Relating this to other Buddhisms
If you are familiar with Mahayana Buddhism, you may find that “passion” and “spaciousness” sound suspiciously similar to “compassion” and “emptiness.”
Vajrayana (Buddhist tantra) can be understood as an extension of Mahayana. There are many different things called “tantra,” and that’s one valid approach. It makes Mahayana the core, with Vajrayana a collection of optional accessories. Many Tibetans teach tantra that way.
However, for the type of tantra I advocate, this is misleading. You will miss the point if you think it is more of the same with extra bells and whistles.

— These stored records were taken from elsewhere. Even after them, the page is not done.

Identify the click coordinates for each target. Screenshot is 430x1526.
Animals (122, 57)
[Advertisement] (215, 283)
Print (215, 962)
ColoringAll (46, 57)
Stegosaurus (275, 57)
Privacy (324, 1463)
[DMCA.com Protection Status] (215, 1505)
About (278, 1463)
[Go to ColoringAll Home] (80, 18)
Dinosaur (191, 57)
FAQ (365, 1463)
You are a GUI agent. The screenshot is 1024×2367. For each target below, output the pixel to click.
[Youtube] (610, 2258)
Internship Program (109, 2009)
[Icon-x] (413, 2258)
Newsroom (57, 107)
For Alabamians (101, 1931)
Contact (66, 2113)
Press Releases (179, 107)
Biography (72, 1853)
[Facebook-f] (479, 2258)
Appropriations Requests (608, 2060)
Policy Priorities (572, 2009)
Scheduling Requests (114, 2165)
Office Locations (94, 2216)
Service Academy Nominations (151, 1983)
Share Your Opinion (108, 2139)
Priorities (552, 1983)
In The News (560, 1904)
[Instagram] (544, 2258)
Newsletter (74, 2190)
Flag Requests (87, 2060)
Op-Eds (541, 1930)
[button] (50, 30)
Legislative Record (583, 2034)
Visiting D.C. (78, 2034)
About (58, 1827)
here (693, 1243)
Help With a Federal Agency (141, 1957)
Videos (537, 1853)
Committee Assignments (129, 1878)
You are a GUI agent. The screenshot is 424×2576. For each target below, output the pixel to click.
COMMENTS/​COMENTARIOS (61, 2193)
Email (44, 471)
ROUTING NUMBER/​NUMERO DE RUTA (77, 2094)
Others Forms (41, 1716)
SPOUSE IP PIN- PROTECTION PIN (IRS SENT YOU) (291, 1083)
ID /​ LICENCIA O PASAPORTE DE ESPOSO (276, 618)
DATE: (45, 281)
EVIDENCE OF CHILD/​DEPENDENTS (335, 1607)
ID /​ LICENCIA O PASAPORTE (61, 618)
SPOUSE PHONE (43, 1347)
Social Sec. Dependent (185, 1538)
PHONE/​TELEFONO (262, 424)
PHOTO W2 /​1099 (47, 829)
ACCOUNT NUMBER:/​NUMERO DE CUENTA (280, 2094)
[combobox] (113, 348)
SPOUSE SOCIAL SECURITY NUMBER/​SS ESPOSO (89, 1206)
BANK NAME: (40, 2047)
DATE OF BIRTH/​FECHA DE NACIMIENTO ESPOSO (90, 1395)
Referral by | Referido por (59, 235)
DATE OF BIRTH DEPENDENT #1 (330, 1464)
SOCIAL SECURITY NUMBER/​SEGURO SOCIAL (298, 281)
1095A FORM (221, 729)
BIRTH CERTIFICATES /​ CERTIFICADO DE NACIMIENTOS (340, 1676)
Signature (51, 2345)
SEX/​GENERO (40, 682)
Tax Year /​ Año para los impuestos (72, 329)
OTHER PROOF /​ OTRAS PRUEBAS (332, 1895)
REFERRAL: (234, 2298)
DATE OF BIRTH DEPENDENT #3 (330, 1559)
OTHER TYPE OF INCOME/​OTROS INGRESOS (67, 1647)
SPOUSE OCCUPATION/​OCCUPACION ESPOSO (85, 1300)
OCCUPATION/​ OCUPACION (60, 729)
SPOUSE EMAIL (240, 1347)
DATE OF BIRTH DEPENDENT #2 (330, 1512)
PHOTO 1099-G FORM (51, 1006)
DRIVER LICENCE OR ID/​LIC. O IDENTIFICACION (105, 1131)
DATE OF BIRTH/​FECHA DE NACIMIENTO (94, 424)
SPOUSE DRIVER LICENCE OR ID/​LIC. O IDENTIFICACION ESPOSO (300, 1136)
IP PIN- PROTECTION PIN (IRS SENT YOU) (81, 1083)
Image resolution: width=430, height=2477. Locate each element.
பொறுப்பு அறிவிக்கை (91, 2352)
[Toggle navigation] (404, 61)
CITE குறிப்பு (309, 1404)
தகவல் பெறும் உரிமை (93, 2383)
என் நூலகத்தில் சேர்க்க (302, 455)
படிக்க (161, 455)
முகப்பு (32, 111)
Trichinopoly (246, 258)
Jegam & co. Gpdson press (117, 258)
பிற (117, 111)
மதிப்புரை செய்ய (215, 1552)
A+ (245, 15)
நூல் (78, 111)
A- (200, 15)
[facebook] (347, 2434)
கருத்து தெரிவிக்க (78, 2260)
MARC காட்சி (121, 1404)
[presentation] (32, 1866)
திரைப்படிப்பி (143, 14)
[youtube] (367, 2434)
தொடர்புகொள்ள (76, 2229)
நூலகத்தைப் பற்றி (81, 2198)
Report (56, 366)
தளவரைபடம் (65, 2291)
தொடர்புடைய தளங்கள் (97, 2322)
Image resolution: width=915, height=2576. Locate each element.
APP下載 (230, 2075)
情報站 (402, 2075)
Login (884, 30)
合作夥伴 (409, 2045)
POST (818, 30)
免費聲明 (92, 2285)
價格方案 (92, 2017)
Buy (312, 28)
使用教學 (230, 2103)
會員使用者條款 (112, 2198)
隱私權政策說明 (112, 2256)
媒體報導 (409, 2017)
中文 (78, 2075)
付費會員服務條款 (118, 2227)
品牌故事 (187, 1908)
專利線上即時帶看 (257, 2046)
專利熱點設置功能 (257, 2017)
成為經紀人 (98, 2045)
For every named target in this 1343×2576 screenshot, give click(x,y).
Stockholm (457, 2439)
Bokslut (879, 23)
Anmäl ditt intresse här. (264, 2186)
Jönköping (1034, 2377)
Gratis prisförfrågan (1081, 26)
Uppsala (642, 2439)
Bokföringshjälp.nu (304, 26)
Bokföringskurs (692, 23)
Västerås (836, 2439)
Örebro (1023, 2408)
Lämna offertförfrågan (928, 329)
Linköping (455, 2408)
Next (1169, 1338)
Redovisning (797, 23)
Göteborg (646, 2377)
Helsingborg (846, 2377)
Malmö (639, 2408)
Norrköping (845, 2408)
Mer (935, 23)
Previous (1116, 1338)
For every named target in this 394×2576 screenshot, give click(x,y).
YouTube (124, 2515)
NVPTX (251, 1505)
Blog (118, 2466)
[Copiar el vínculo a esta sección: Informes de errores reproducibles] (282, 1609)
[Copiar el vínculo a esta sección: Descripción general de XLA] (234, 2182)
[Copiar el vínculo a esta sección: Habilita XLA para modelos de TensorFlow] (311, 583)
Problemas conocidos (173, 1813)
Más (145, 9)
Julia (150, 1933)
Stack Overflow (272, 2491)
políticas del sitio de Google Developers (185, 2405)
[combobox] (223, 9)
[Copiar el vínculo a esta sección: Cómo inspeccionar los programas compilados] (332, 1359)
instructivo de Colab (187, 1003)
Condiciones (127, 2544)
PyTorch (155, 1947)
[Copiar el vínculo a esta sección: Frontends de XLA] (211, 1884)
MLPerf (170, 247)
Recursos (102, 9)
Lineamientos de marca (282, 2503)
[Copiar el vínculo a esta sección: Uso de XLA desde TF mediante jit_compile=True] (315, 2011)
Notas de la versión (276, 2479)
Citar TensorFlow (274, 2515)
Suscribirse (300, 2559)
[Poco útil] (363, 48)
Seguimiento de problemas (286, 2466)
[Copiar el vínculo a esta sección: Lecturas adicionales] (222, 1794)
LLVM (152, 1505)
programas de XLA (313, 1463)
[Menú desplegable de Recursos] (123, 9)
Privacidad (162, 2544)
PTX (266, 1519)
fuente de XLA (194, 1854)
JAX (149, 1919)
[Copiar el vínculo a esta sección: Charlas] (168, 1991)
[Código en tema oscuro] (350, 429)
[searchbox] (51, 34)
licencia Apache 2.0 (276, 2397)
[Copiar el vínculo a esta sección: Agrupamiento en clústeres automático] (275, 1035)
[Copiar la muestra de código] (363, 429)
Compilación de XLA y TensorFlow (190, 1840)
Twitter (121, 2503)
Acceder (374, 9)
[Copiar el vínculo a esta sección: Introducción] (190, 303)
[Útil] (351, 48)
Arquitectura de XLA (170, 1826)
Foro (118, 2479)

It is only because the fundamental principles of tantra are quite different that I consider it a valuable alternative for Buddhism in the West in the 21st century.
Understanding how compassion and emptiness relate to passion and spaciousness is one way of understanding how tantra differs from Mahayana. I’ll cover that in a section at the end of each of the next few pages.
As far as I know, the exact phrase “spacious passion” was coined by Ngakpa Chögyam. He discusses it in Wearing the Body of Visions, pp. 101-103. This is a fundamental theme of all Inner Tantra, though, especially in Anuyoga, where the union of space and passion is central.
Ngakma Nor’dzin used the term as the title of her book Spacious Passion, which presents themes of Sutra in a Dzogchen framework. Her use is compatible with mine here, but the subject matter is different.
Ngakpa Chögyam’s full formulation is “spacious passion in passionate space.” That is an expression of the sexual dynamics of tantra, in which space is feminine and passion is masculine, but each reflects and contains the other. When one speaks of the union of passion and space producing electric energy, and of passion being in space, all double entendres are intentional. (Mostly, in tantra, if there is any possibility that something could be understood as a sexual allusion, it should be.)
Explaining “spacious passion in passionate space” is beyond the scope of this site. The whole book Entering the Heart of the Sun & Moon is devoted to explaining it with fantastic subtlety. Sun & Moon is an advanced and difficult text, but greatly rewarding if you work at it.